この信号を中継信号と言って、写真の様に縦一列に点灯していたら「この次」の信号が青であるとあらかじめ示す信号機である。で先の信号が赤なら横一列、黄色なら右上から左下へ斜めに点灯する。道路の「予告信号機」と似ていて、カーブなど見通しが悪い箇所に設置され、あらかじめ運転士に「次の信号の表示」を知らせる役目を担っている。

では次の信号とこの中継信号機の間に、先行列車が止まっていたらどうなるか。この時は次が青なら間に列車がいたとしても「進行=縦一列」を示すのである。
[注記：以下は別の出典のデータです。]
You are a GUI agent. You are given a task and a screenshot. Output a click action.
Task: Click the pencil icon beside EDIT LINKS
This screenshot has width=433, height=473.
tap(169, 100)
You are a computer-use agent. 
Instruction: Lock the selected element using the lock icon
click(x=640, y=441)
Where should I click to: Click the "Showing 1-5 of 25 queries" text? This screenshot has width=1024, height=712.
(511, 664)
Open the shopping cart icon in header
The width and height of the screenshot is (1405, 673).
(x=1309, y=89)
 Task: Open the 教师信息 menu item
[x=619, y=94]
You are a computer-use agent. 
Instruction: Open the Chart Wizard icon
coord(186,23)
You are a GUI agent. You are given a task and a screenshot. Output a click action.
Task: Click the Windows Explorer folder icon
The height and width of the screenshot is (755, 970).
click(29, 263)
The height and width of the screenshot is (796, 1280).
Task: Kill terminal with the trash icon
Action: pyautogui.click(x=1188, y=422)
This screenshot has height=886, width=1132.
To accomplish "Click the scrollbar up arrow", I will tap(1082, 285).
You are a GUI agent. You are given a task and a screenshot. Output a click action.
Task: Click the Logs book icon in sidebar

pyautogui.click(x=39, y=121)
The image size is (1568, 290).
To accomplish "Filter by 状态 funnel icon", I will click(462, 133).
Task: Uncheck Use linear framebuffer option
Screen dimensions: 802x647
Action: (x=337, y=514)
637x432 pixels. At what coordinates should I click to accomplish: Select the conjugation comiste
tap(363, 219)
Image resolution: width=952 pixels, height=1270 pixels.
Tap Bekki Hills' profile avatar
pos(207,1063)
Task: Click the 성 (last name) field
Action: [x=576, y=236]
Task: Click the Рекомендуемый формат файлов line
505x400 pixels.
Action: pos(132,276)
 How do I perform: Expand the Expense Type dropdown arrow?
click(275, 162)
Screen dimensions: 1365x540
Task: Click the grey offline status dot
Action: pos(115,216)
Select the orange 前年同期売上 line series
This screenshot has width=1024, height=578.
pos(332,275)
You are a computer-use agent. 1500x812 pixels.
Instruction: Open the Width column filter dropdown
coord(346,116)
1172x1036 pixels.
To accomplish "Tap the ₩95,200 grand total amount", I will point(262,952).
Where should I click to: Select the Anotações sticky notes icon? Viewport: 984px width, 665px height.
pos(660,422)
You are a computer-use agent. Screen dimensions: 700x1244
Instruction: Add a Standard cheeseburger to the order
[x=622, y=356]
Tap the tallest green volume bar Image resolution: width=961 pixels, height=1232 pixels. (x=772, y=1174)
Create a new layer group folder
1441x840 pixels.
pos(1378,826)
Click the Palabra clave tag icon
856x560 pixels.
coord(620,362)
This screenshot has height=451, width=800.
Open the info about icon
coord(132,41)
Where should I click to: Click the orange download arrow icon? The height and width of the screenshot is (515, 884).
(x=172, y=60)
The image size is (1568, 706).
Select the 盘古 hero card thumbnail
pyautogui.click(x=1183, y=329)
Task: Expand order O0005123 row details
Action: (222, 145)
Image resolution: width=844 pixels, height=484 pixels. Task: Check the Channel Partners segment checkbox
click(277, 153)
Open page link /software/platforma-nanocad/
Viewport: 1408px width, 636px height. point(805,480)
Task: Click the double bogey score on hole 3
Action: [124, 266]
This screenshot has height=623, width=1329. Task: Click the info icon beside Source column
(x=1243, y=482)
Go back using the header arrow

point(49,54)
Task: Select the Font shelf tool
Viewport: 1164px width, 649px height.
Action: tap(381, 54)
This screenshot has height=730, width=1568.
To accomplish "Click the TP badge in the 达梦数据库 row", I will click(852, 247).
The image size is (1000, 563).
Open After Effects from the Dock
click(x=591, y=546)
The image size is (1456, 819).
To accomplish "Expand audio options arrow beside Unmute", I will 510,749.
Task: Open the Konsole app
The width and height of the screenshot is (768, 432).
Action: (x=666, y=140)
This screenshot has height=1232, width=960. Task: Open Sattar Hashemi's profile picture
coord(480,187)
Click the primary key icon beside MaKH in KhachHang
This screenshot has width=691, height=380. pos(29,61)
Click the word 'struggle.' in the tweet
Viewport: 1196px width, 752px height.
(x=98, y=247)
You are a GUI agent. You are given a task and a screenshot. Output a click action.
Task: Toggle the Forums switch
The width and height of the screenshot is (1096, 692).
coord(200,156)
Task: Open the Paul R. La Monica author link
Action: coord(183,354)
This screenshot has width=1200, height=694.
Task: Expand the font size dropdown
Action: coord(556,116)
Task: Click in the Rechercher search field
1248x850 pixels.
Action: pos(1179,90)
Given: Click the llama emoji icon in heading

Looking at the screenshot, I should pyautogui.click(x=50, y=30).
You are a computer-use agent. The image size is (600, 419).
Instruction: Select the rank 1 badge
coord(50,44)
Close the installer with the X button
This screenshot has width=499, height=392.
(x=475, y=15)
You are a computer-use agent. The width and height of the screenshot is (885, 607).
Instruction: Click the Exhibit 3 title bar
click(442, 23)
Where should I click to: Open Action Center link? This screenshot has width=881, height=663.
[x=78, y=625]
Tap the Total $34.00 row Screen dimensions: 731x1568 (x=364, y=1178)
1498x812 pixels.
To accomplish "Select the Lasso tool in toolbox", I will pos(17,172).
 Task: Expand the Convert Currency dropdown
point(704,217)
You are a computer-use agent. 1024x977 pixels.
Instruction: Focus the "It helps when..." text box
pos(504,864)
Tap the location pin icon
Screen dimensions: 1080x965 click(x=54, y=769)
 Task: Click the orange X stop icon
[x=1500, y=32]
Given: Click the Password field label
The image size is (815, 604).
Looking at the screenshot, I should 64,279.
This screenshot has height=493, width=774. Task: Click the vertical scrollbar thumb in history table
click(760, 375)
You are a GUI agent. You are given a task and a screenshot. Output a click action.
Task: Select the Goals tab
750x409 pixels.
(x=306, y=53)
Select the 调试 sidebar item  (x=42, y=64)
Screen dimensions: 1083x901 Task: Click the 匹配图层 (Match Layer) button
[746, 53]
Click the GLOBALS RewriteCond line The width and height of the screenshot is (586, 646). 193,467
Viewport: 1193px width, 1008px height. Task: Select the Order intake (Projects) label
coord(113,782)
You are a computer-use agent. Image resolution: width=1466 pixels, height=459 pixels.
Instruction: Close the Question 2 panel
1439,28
(鹿児島本線 事故略図参照)2002年鹿児島本線海老津~教育大前駅間で、イノシシにぶつかって停車中の電車に後続の電車が追突した大きな事故があった。このイノシシをはねた電車(A列車)はたまたま次の信号と中継信号の間に緊急停車したが、後続の電車(B列車)もA列車が停止している為、一つ手前の信号が赤に変って停止をした。しかし一定時間を越えて信号が赤から変らない場合には、信号システムの故障も考えられので(システムはフェイルセーフの考えから故障した時は赤を示す様になっている)時速15キロ以下で前方を警戒しながら進行して良いと言う規定に従い、B列車はATSの警報を解除して15キロ以下で前進を開始。ほどなく中継信号機が「進め」を示していたのでこれを自列車(B列車)に対するものと勘違いし、加速を始め前方に停止しているA列車に追突したもの。この中継信号の「進め」は次の信号、すなわち停車している先行列車(A列車)に進んで良いと表示している「予告信号」であったのである。

システムと人間のインターフェースという面から見ると、見事に人間心理の陥穽を突かれた事故といえよう。B列車の運転士にしてみれば、本来赤信号が出るはずのない区間で突然停止信号が出て、しかも時間が経っても表示が変らなかったので、信号の故障かもしれないという余断を持ったであろう。なので規定に従い警戒しながら進行するうち、中継信号が進めを示しているのを確認、ここでやはり信号故障だったかと思ったに違いない。しかしこの中継信号はまだ次の信号を通過していない先行のA列車に対するもので、この場所と次の信号の間にA列車が居るかも知れないという可能性を、Bは思考から排除してしまった事が理解できる。

電車に乗って中継信号機をみると、人間心理の落とし穴が社会にはあるものだと思い起こすのである。